(Data records)
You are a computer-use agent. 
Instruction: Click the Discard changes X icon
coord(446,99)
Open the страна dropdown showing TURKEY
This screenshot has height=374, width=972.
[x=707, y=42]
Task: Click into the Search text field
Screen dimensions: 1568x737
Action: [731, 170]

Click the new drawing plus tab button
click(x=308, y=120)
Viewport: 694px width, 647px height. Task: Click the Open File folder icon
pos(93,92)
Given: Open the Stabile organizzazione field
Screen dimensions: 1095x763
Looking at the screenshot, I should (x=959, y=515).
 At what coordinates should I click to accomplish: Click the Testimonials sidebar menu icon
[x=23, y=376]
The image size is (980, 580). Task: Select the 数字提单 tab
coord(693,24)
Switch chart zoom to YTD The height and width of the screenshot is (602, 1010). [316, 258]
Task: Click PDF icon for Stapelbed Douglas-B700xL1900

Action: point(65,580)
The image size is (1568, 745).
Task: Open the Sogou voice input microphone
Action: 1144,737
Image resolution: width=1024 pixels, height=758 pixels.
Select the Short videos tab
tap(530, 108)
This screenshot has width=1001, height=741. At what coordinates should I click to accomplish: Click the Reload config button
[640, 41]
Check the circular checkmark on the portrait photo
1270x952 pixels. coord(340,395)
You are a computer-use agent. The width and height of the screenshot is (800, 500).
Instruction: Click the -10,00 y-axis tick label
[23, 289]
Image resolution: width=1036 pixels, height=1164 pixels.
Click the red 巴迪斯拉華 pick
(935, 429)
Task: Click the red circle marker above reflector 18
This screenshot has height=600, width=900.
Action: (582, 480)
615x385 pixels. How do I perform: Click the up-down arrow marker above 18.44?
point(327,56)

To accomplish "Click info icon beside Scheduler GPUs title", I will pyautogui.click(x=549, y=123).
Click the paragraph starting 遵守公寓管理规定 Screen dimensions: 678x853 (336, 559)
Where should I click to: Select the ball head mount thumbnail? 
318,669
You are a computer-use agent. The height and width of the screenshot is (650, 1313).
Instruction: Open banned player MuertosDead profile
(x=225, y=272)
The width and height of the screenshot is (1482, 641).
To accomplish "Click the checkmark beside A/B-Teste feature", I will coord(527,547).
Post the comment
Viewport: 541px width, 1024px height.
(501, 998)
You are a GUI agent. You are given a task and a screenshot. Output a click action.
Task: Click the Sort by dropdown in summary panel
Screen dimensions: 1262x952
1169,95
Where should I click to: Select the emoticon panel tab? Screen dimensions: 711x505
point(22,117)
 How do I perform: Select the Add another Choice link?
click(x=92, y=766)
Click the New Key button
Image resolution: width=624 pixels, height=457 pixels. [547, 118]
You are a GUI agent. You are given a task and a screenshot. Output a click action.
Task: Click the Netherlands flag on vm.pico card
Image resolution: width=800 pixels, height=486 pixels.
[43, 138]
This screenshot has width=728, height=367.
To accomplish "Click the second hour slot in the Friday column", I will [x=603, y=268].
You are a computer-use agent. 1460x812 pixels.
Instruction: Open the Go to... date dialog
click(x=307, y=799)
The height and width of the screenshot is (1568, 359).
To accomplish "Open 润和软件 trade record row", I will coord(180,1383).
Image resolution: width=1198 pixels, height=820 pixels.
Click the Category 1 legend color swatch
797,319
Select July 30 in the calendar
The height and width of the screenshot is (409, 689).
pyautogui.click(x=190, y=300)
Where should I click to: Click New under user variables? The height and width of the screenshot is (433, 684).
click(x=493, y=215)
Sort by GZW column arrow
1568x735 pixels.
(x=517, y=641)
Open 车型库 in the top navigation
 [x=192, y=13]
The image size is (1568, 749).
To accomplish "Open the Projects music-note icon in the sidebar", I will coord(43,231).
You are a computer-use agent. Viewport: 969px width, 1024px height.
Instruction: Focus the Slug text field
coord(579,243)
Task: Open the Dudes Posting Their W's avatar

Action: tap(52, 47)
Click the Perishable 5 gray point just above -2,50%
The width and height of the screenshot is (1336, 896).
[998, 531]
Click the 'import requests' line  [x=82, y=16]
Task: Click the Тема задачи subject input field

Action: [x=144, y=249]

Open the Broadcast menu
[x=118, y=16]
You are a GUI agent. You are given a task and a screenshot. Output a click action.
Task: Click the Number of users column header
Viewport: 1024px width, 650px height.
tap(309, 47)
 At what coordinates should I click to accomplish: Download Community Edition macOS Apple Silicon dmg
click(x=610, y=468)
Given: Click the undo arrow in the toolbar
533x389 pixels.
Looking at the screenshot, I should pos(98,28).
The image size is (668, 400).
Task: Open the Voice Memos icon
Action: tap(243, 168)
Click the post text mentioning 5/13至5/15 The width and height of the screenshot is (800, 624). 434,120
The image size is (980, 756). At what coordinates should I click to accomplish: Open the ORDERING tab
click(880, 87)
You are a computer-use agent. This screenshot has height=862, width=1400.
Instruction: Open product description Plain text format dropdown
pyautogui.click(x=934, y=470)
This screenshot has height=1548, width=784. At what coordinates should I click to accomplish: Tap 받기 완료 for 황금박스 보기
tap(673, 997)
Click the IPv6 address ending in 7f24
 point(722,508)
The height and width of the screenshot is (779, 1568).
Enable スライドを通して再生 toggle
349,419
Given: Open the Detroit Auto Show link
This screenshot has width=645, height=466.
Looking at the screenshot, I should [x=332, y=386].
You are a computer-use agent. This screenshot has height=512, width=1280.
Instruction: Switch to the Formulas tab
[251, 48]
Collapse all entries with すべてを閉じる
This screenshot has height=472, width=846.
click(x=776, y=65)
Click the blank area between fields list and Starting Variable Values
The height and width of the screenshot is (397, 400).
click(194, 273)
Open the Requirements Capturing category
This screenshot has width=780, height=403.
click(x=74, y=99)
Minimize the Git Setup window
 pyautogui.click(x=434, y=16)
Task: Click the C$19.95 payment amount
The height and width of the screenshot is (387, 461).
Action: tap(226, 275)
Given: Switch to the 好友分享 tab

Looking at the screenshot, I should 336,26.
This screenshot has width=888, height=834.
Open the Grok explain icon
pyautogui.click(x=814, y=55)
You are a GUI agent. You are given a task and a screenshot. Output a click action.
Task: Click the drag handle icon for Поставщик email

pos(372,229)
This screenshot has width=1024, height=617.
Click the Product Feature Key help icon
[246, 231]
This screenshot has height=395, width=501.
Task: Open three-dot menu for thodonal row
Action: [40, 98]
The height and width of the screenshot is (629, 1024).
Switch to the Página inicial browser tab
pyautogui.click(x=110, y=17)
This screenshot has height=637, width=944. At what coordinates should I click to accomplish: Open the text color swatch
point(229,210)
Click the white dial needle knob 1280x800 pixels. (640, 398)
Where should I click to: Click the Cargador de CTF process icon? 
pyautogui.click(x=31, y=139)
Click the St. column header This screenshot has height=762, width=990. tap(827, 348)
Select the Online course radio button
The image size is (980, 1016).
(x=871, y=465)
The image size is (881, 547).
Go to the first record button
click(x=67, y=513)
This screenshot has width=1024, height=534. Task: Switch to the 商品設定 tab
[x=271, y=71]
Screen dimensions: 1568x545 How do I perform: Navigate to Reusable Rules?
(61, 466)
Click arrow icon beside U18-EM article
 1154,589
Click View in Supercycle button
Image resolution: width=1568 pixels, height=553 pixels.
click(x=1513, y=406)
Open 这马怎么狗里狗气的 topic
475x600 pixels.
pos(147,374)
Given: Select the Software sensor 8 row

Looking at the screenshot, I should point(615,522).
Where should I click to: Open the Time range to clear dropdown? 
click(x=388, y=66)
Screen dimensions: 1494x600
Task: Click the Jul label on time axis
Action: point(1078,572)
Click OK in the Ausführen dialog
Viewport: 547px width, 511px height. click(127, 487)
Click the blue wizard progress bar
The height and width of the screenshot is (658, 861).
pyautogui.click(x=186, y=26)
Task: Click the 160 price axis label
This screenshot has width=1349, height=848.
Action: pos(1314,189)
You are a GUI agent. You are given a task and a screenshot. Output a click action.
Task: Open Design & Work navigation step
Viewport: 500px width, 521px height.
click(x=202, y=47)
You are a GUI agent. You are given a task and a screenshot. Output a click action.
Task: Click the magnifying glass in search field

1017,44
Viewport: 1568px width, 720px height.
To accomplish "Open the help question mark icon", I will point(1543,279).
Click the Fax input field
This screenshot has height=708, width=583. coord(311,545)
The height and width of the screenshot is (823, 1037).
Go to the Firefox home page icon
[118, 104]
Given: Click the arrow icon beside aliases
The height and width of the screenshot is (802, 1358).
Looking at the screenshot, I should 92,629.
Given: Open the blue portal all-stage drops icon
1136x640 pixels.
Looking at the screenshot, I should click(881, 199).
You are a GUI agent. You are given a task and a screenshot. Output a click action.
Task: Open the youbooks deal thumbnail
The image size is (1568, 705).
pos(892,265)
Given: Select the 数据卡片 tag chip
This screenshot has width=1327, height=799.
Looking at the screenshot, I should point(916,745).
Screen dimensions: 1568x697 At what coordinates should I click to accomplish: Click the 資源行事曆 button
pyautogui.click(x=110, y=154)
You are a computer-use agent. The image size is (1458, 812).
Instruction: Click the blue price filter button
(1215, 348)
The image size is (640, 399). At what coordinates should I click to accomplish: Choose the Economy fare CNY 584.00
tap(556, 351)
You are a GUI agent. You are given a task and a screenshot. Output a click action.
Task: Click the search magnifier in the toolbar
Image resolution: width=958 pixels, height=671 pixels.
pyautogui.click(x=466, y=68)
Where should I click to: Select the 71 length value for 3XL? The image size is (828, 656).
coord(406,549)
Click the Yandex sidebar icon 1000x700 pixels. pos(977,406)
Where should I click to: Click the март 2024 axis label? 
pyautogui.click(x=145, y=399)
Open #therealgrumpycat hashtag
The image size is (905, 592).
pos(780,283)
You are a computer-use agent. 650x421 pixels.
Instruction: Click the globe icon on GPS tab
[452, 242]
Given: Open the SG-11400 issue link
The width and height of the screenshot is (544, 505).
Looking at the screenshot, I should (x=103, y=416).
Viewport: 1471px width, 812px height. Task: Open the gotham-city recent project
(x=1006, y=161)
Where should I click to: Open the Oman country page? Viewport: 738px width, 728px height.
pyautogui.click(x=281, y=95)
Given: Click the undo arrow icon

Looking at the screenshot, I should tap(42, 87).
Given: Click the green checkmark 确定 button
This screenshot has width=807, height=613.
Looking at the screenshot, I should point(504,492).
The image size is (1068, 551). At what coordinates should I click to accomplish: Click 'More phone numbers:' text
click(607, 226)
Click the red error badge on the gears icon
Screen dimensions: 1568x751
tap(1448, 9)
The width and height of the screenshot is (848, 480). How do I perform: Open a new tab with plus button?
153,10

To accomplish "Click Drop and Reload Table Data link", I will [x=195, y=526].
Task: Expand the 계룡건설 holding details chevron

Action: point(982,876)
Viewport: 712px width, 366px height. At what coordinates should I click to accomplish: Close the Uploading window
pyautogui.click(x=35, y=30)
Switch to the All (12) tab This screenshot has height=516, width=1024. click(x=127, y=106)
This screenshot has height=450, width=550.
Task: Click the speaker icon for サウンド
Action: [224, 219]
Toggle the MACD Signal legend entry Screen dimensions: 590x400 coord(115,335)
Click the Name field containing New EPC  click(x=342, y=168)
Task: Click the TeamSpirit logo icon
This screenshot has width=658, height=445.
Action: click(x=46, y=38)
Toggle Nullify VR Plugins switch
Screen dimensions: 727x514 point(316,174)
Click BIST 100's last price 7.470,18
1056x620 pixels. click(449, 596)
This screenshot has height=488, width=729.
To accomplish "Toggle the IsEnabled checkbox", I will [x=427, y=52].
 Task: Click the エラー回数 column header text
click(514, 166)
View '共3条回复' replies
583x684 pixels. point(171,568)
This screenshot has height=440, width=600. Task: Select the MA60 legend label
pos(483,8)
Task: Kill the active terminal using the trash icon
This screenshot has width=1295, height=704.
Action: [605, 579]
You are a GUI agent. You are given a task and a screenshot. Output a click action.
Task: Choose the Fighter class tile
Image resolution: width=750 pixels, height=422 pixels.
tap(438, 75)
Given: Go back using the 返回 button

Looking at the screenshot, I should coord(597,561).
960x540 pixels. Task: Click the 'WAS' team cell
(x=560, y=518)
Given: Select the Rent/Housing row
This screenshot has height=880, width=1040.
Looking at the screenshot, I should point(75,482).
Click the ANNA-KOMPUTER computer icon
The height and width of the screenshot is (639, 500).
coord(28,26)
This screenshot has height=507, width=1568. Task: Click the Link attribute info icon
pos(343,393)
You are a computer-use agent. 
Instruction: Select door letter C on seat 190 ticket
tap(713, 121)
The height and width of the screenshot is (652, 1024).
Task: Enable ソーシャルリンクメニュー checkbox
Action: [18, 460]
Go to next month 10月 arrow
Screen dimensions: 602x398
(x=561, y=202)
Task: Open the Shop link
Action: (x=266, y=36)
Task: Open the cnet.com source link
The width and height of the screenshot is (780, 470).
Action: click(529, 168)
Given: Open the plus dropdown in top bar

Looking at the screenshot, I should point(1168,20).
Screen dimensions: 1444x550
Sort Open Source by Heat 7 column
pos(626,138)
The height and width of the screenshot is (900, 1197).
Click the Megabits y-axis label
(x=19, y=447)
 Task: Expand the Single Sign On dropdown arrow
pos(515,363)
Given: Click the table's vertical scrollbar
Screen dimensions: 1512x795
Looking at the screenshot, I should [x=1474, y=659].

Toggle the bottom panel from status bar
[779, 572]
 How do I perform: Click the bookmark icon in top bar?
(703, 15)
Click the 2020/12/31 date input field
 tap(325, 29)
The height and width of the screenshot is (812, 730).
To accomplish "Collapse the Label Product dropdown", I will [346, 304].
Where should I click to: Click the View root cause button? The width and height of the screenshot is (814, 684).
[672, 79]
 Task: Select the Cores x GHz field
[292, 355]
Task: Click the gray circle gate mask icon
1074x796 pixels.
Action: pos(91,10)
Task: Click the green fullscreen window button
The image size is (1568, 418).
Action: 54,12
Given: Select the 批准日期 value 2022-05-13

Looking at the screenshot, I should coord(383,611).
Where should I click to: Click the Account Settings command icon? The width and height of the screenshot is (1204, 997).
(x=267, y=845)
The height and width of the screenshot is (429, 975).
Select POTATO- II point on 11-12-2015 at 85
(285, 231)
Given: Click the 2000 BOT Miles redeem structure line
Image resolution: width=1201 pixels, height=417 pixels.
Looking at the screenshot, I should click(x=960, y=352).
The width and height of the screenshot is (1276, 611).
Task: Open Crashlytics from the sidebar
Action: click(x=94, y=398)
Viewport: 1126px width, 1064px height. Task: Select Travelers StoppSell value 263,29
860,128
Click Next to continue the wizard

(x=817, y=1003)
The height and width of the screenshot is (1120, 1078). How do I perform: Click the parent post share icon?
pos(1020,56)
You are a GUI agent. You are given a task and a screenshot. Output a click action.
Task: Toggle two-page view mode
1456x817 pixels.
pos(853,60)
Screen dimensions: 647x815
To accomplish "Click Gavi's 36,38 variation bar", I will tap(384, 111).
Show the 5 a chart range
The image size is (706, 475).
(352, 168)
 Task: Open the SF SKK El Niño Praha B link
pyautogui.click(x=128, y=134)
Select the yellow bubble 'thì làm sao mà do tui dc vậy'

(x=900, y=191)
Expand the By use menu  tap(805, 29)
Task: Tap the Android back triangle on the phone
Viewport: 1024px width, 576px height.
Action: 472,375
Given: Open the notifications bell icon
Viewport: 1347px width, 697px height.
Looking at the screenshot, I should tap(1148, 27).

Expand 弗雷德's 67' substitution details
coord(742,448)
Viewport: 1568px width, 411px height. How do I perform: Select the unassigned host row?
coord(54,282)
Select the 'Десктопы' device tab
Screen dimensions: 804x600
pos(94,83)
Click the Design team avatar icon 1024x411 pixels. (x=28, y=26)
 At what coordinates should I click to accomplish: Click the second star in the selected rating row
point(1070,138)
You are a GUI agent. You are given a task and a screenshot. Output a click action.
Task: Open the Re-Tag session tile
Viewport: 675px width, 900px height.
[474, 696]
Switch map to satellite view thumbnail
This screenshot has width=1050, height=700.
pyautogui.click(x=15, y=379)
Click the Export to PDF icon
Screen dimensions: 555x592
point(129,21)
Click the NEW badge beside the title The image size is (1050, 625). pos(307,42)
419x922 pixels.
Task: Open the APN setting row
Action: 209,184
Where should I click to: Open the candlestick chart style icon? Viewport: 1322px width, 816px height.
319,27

Try it: Give back, unchanged, the line containing "Click the NEW badge" and each line that comes after it in the entries above, ending with the last.

Answer area:
Click the NEW badge beside the title The image size is (1050, 625). pos(307,42)
419x922 pixels.
Task: Open the APN setting row
Action: 209,184
Where should I click to: Open the candlestick chart style icon? Viewport: 1322px width, 816px height.
319,27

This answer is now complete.